Orto e giardino: La Carruba

Di Alessandro Pizzoleo

La carruba è un frutto oggi quasi dimenticato con cui abbiamo perso familiarità. È, invece un frutto dalle notevoli qualità ma purtroppo è difficilmente reperibile, lo si può trovare solo in negozi alimentari ben forniti, nel reparto della frutta secca, ma, a volte, con costi abbastanza elevati. La carruba è il frutto dell’albero del carrubo ed appartiene alla stessa famiglia dei legumi, quela delle Fabaceae e al genere Ceratonia e in Italia viene coltivato quasi esclusivamente a scopo ornamentale. In Puglia vi sono alberi maestosi negli oliveti secolari, il frutto veniva usato per alimentazione umana e principalmente integrato negli alimenti per animali per le sue proprietà molto nutrienti. La carruba è originaria della Siria e da lì si è diffusa in Europa, Africa settentrionale, nel Medioriente, e Asia occidentale. Oggi la carruba viene coltivata soprattutto in Spagna, Portogallo, Africa settentrionale e in alcuni Paesi del Medioriente. In Italia piantagioni di carrube si possono trovare nella costiera Ligure e un po’ in tutto il centro sud.
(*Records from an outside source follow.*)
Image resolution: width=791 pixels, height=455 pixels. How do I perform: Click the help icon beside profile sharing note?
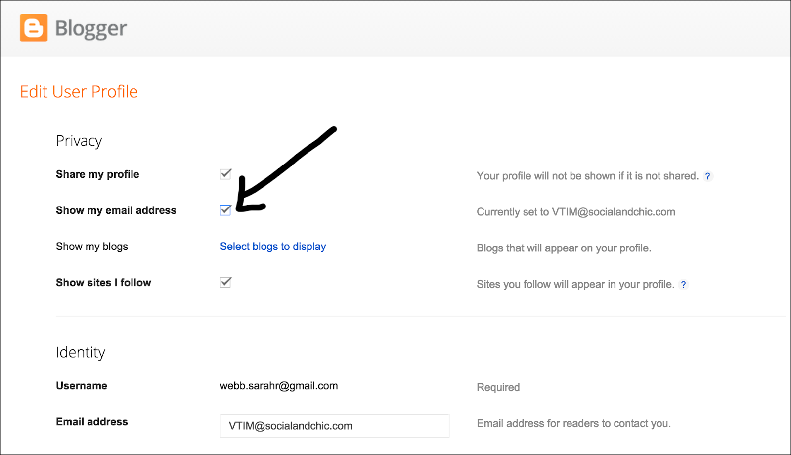708,176
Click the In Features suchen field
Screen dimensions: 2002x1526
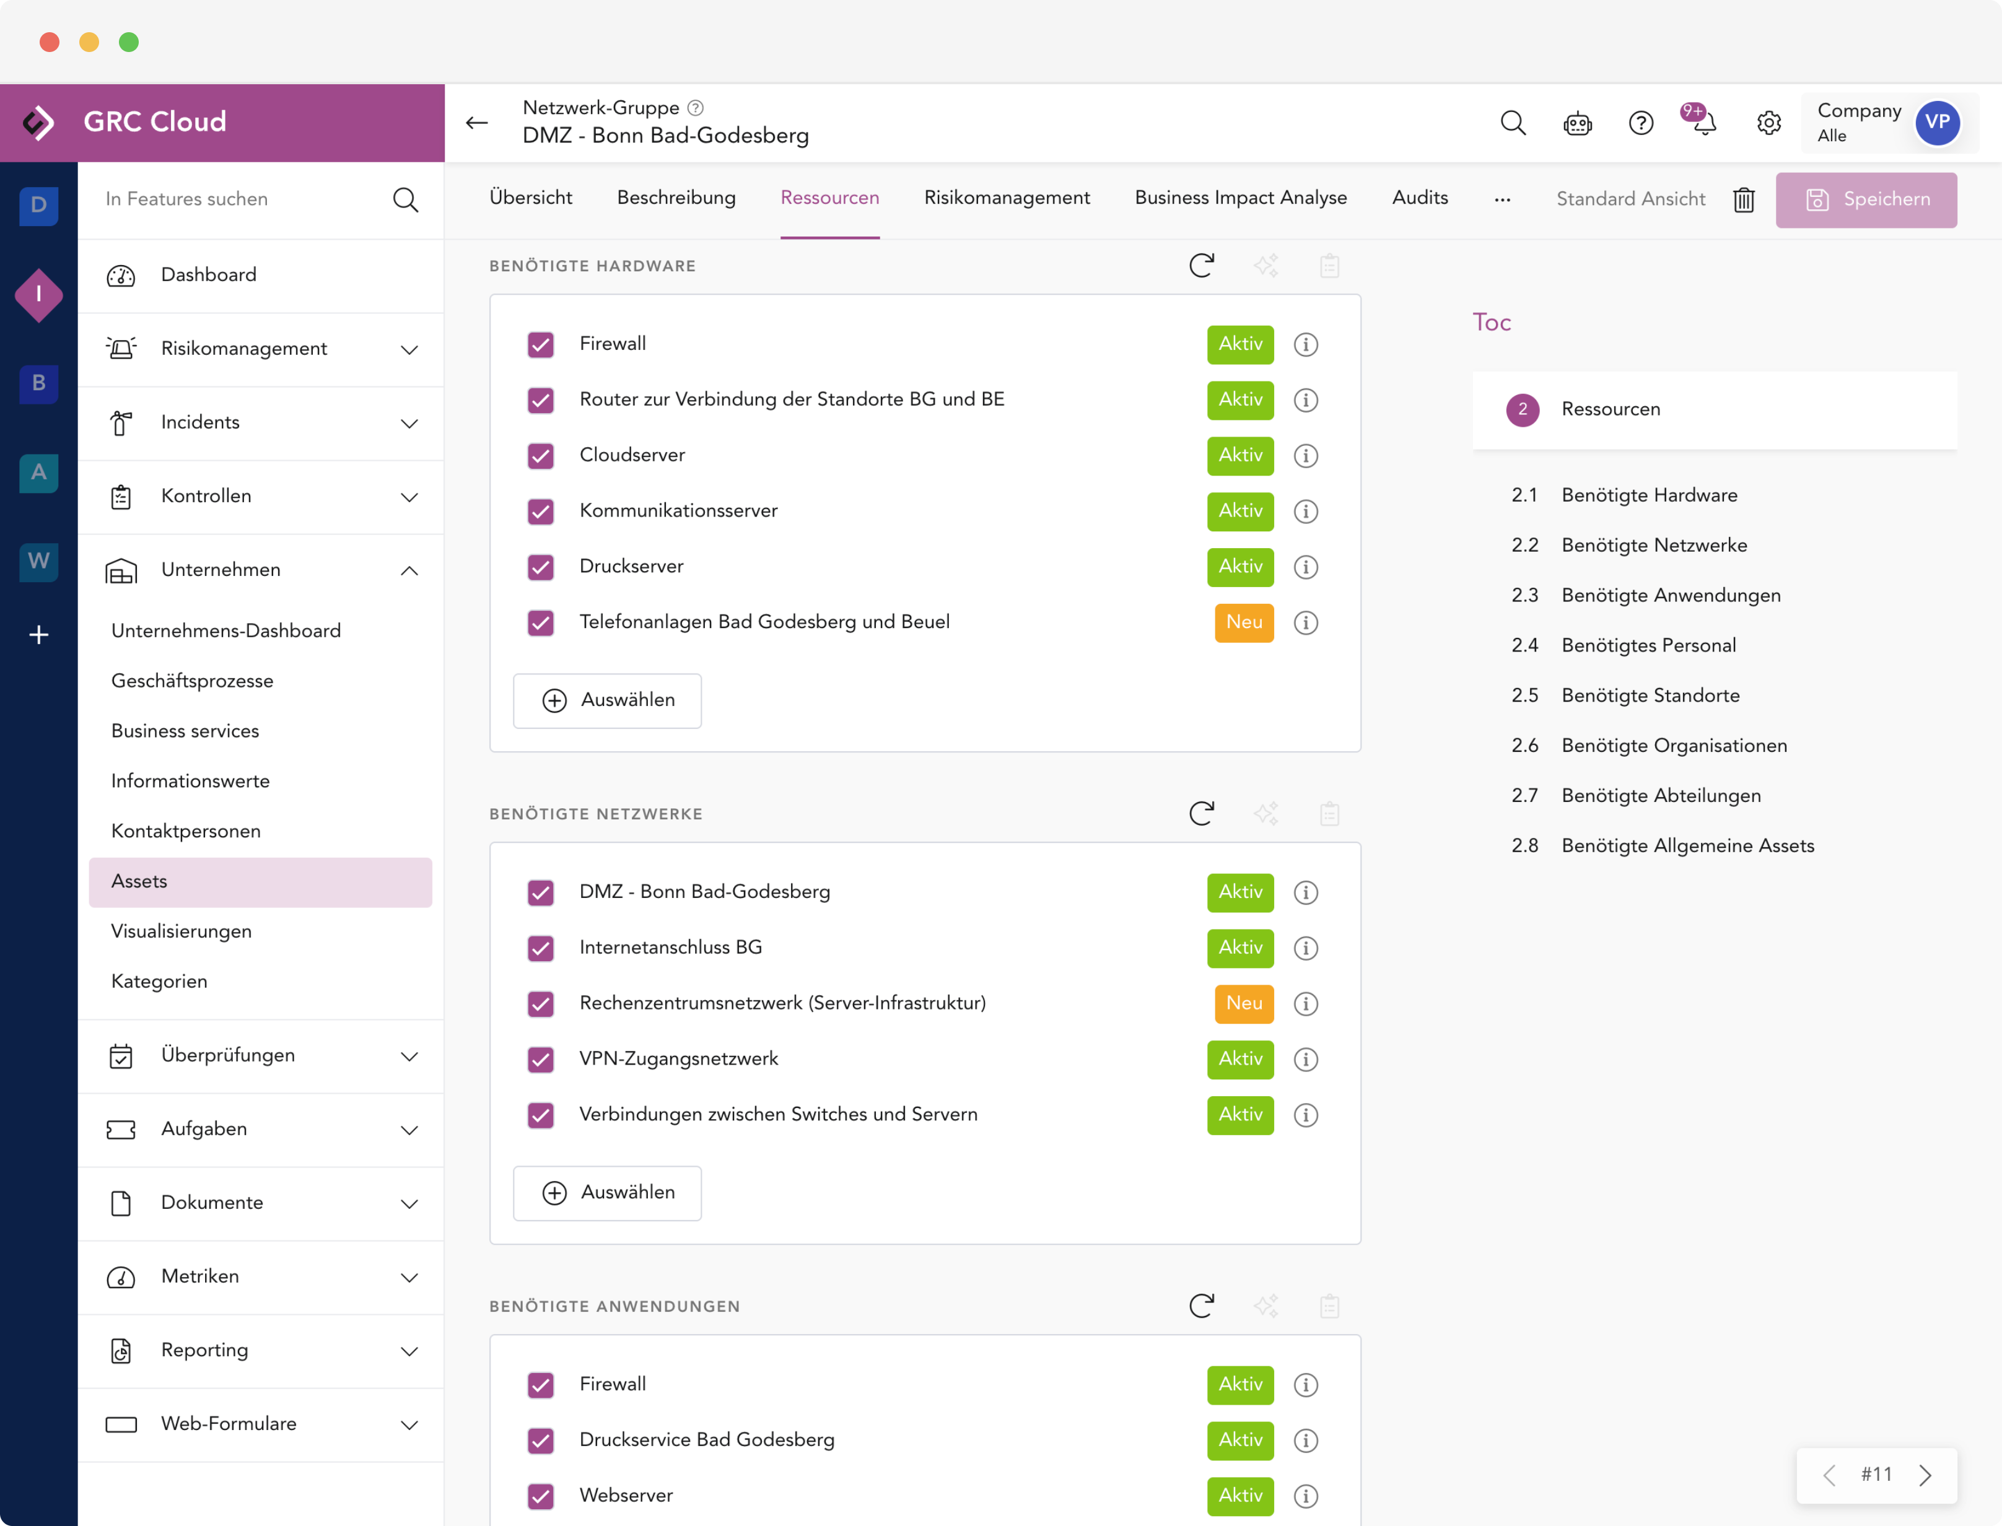(x=241, y=200)
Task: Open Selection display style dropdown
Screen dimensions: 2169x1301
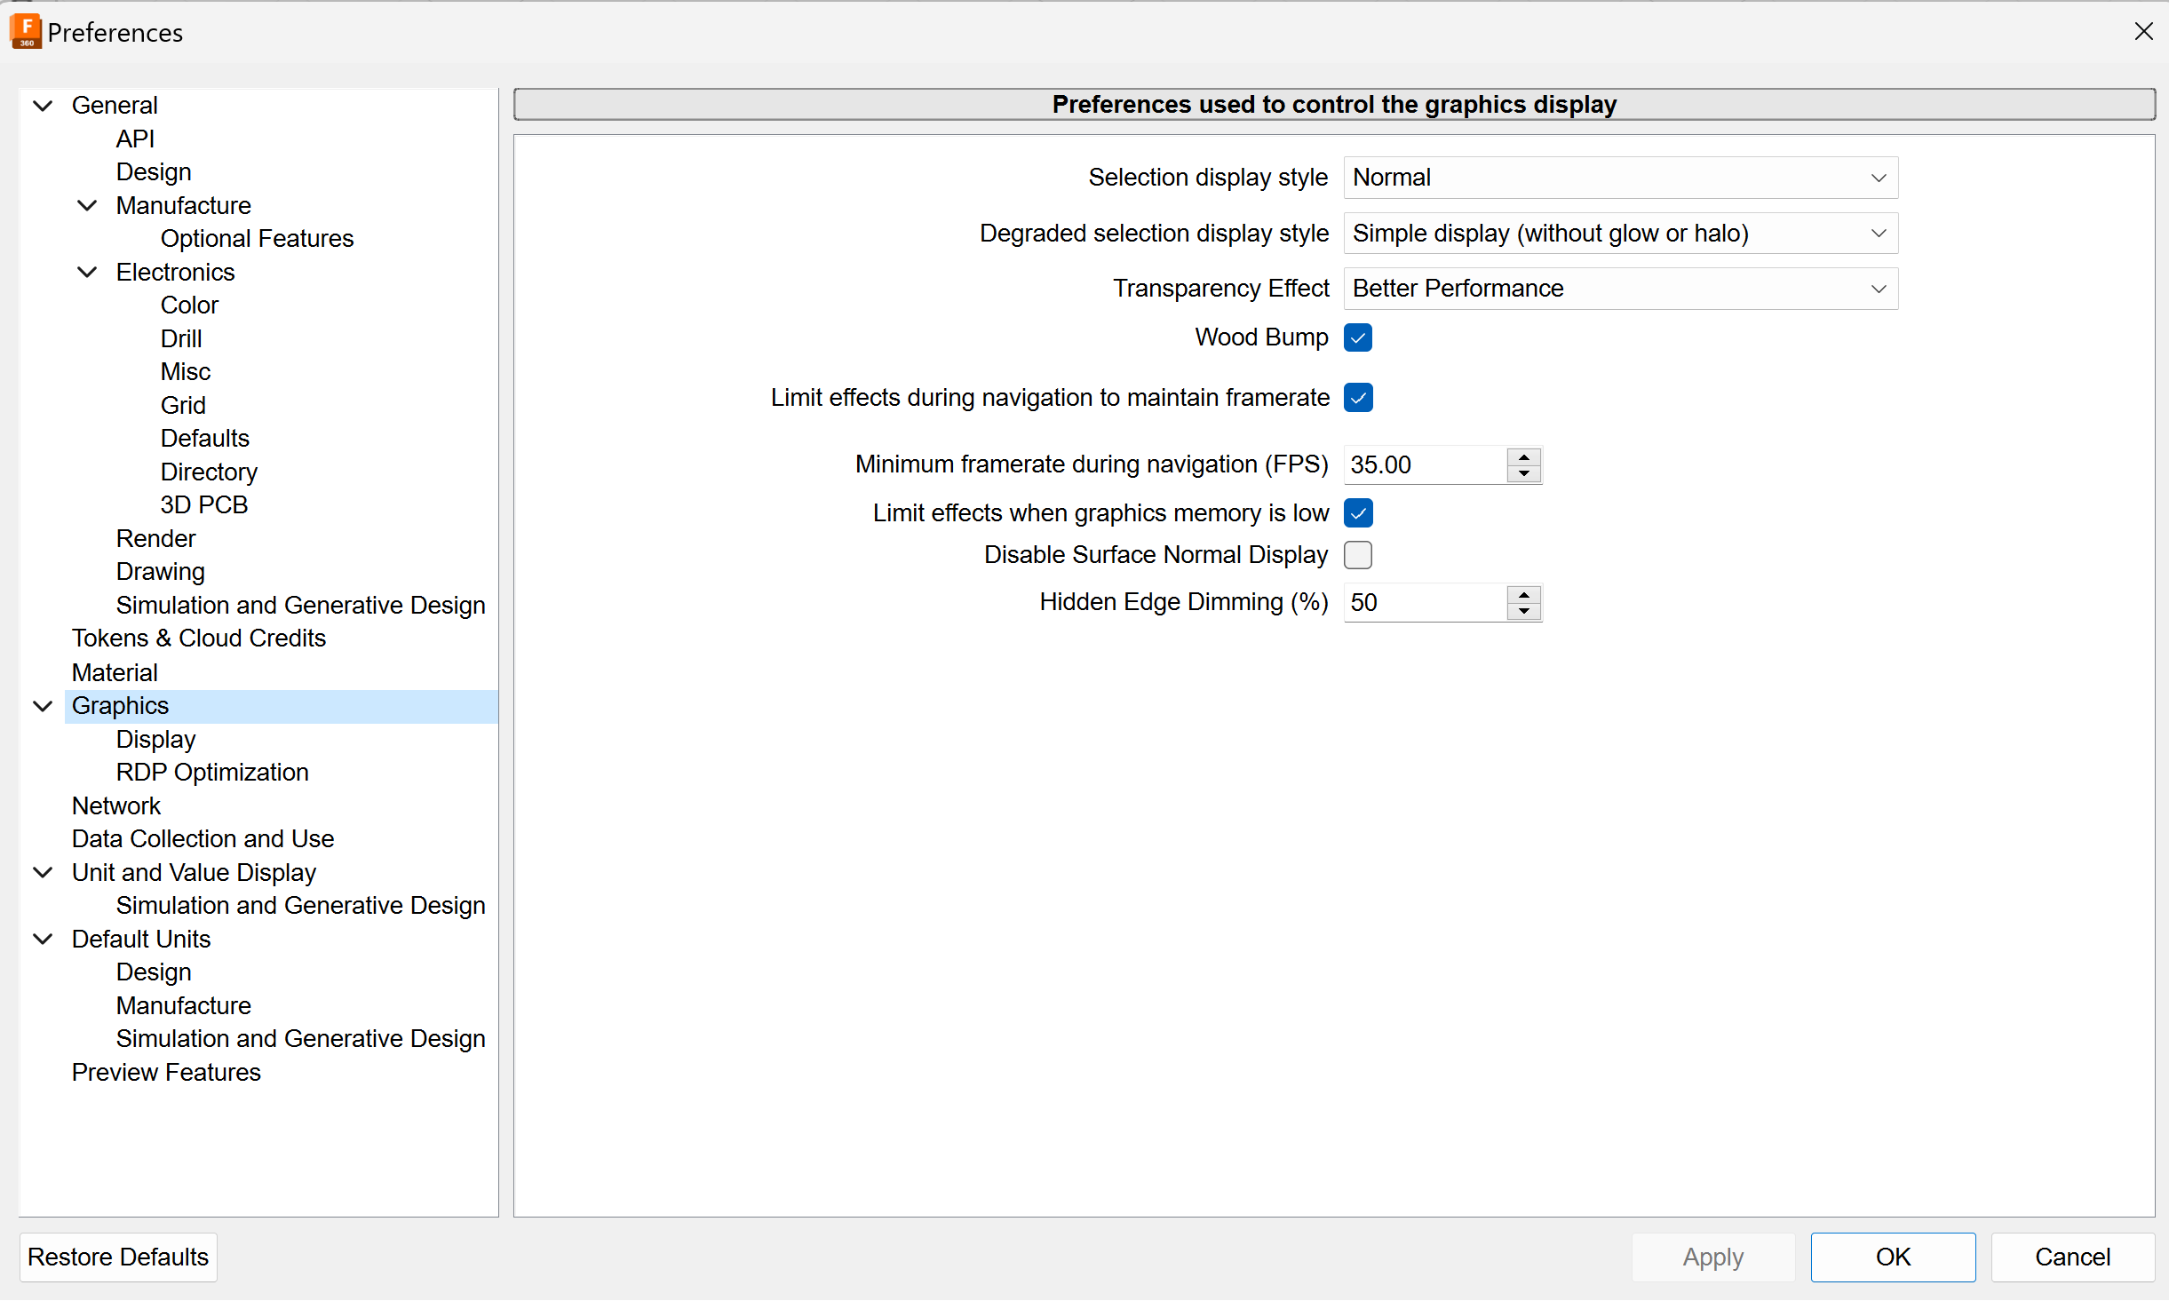Action: 1619,178
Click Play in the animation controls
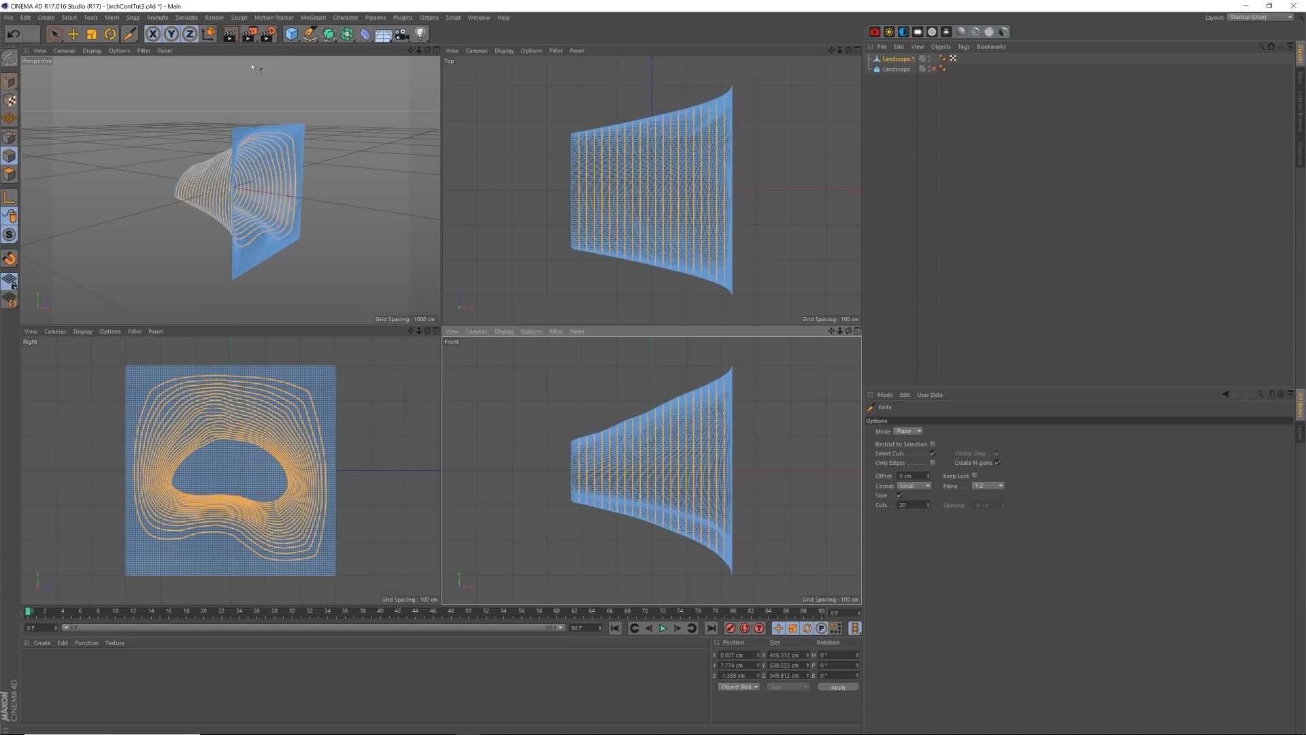The image size is (1306, 735). (663, 628)
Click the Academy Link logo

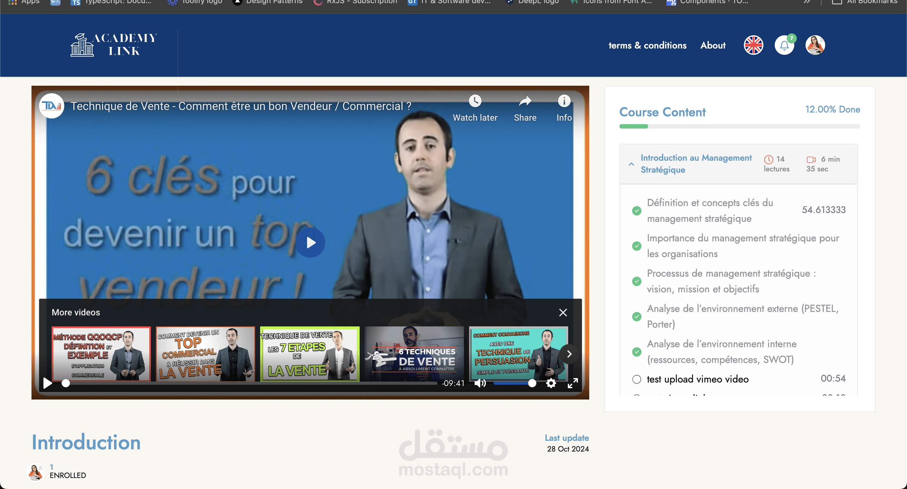(x=114, y=45)
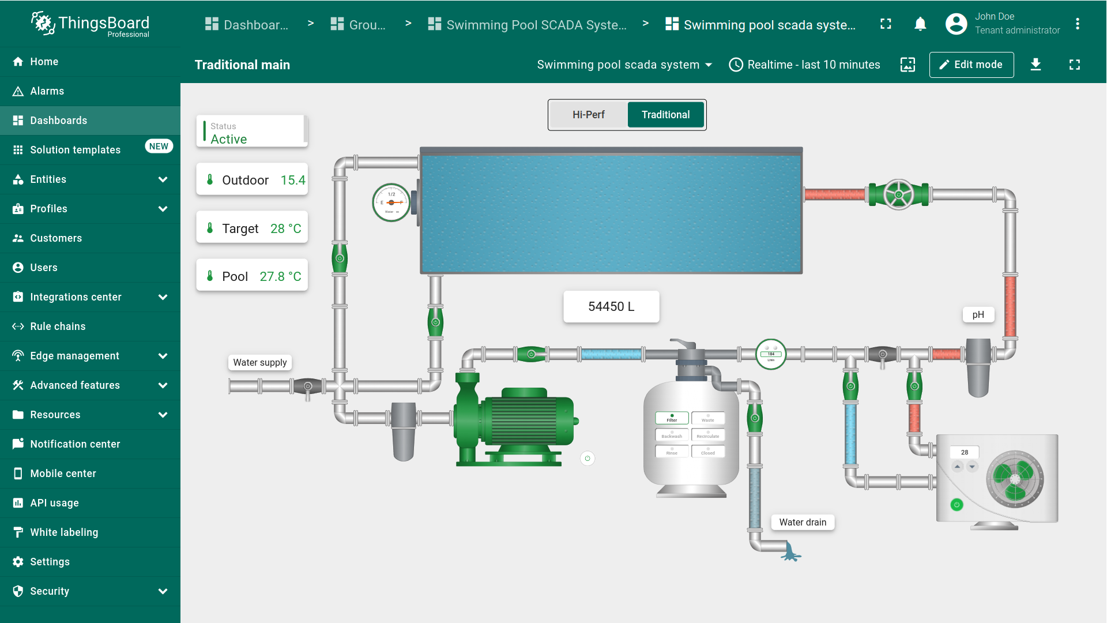Image resolution: width=1107 pixels, height=623 pixels.
Task: Toggle the heat pump power button
Action: pos(957,505)
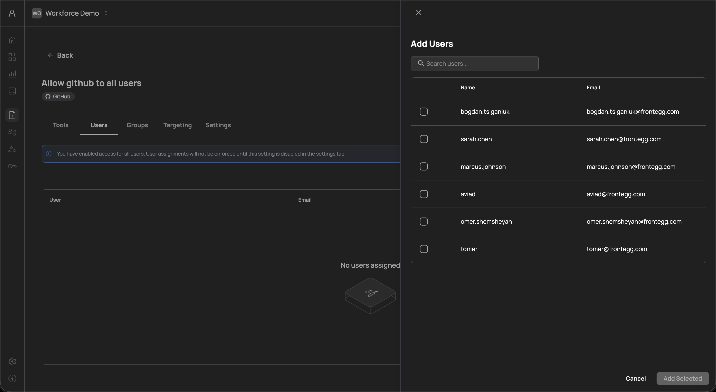Click the lightning bolt icon at bottom
This screenshot has width=716, height=392.
(x=12, y=378)
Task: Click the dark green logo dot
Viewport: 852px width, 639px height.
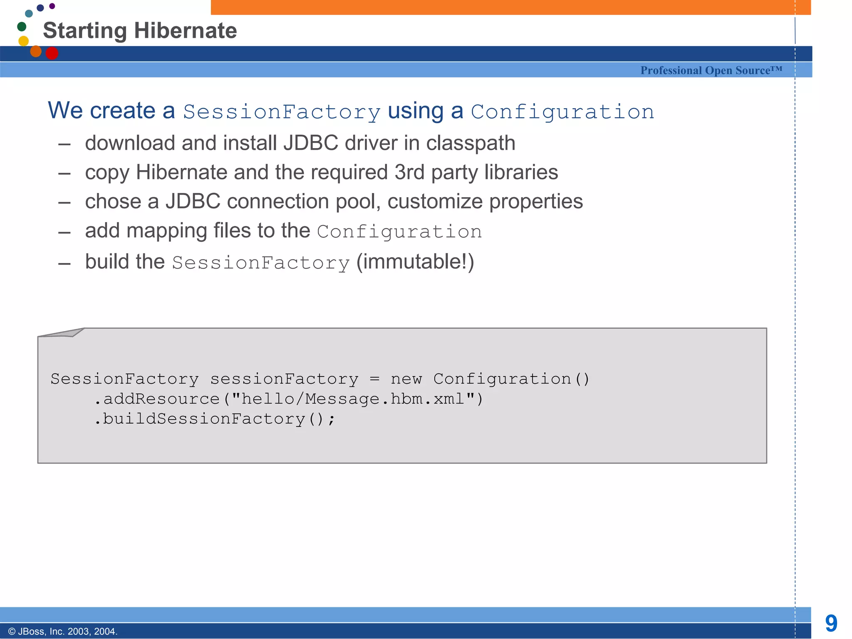Action: 22,27
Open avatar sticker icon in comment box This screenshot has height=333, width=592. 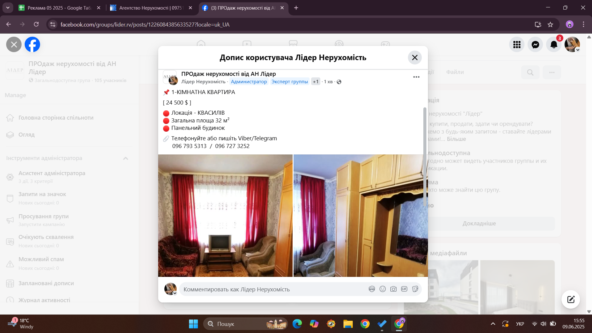pyautogui.click(x=372, y=289)
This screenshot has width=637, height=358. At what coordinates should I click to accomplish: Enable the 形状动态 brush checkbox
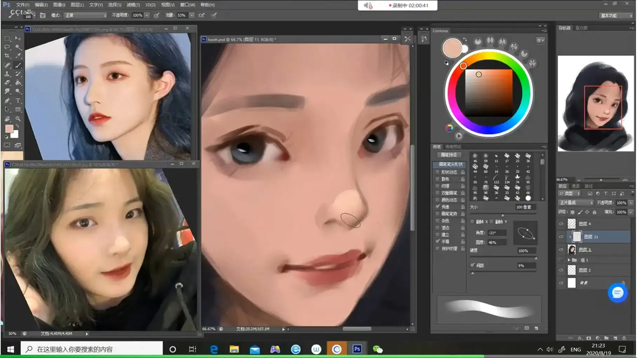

L’etimologia del nome viene dal sostantivo arabo ” KHAARUB” ma la carruba è conosciuta anche come  “Il pane di S. Giovanni” ; perché, la leggenda vuole che il profeta si nutrisse di questo frutto durante i periodi di ascsesi nel deserto. Il carrubo è un albero sempreverde dall’aspetto maestoso, che arriva anche a 10 metri di altezza e vive fino a 500 anni, e che  trova il suo habitat naturale in terreni rocciosi e calcarei con climi caldi. Ha fusto eretto, largo e tozzo, molto ramificato e una chioma tondeggiante e folta. le foglie sono grandi e spesse, di colore verde scuro, lucido. In estate produce numerosi fiori rossastri, ma solo le piante femminili fruttificano. I frutti del carrubo sono baccelli indeiscenti, verdi, che diventano marrone scuro a maturità, lunghi circa 15 cm e contenenti semi durissimi, rotondi e piatti, commestibili. Grazie al suo alto contenuto di fibre e polifenoli, la carruba aiuta in caso di alterato transito intestinale, disturbi digestivi, e acidità. Inoltre abbassa i livelli di colesterolo nel sangue ed è un coadiuvante nelle diete dimagranti, perché interferisce nell’azione degli enzimi digestivi e aiuta a creare un senso di sazietà. La carruba è anche un’ottima alternativa al cacao, per questo alimento, perché la sua polpa ha un sapore dolciastro simile a quello del cacao, senza le stesse calorie. Per di più la carruba è priva di glutine e quindi adatta a chi soffre di celiachia.